In memory of

at least three civilians and

Pari Bibi, a 19-yr-old girl

killed on Friday, April 14, 2006

near the villages of Howz-e-Madad, Sartak, and Sangesar (Sangisar), Zhare Dasht (‘Yellow Desert’ named after yellow desert flowers) district, some 40 kms southwest of Kandahar. The town and area are famous for being the birthplace of the Taliban and home of Mullah Omar. Despite the U.S. onslaught in 2001, many in the region remain sympathetic to the Taliban (as described in 2003 by Jason Burke, “Stronger and More Deadly, the Terror of the Taliban is Back,” The Observer (November 16, 2003) at,6903,1086197,00.html ). Villagers caught in the cross-fire and aerial bombing on Friday in Sartak said many Taliban had come into the area several days earlier, but said that they had not come into the village itself. They angrily denounced the U.S. and Afghan forces for coming to fight them in the village. A fierce battle broke out when Afghan police forces carried out a search operation near Sangesar. Both Afghan Army and Canadian forces from Kandahar rushed to the scene and fighting continued throughout Friday. As usual, close air support was called-in: British Harrier jets, Apache attack helicopters, and A-10 jets. Villagers reported heavy aerial bombardments. The bombardment killed the district police chief as well as numerous Afghan troops hit by aircrafts’ errant bombing. Fleeing villagers said they saw plumes of black smoke rising.

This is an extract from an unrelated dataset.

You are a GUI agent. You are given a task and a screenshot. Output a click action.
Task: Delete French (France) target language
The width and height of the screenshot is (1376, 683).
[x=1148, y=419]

Residents said four civilians in Sangesar were killed and others were wounded in the aerial attacks. Afghan and U.S. forces are as usual preventing all access to the area as part of their effort to manage and spin news. Two days after the attack, real news began filtering out. Muhammad Nasim, 40, a farmer and father of nine, said American helicopters fired upon his farming compound and peppered the fields around. At least 4 rockets hit the compound, killing his animals. Mr. Nasim said, “I am a poor man, and I built this room with a lot of difficulty, but the Americans came and destroyed it….Karzai promised us development; instead they are bombing us.” Another villager, Hafizullah, 35, said his sister Bibi Pari, 19, had been shot dead by the police as she fled across a wheat field with his own two children. Zaher Shah, 21, was shot in the stomach as he rose from his prayers at the village mosque at midday. He admitted seeing many Taliban but only at the mosques, not in the villages.

Killed as a result of close air support provided to ground forces and firing by satrap troops.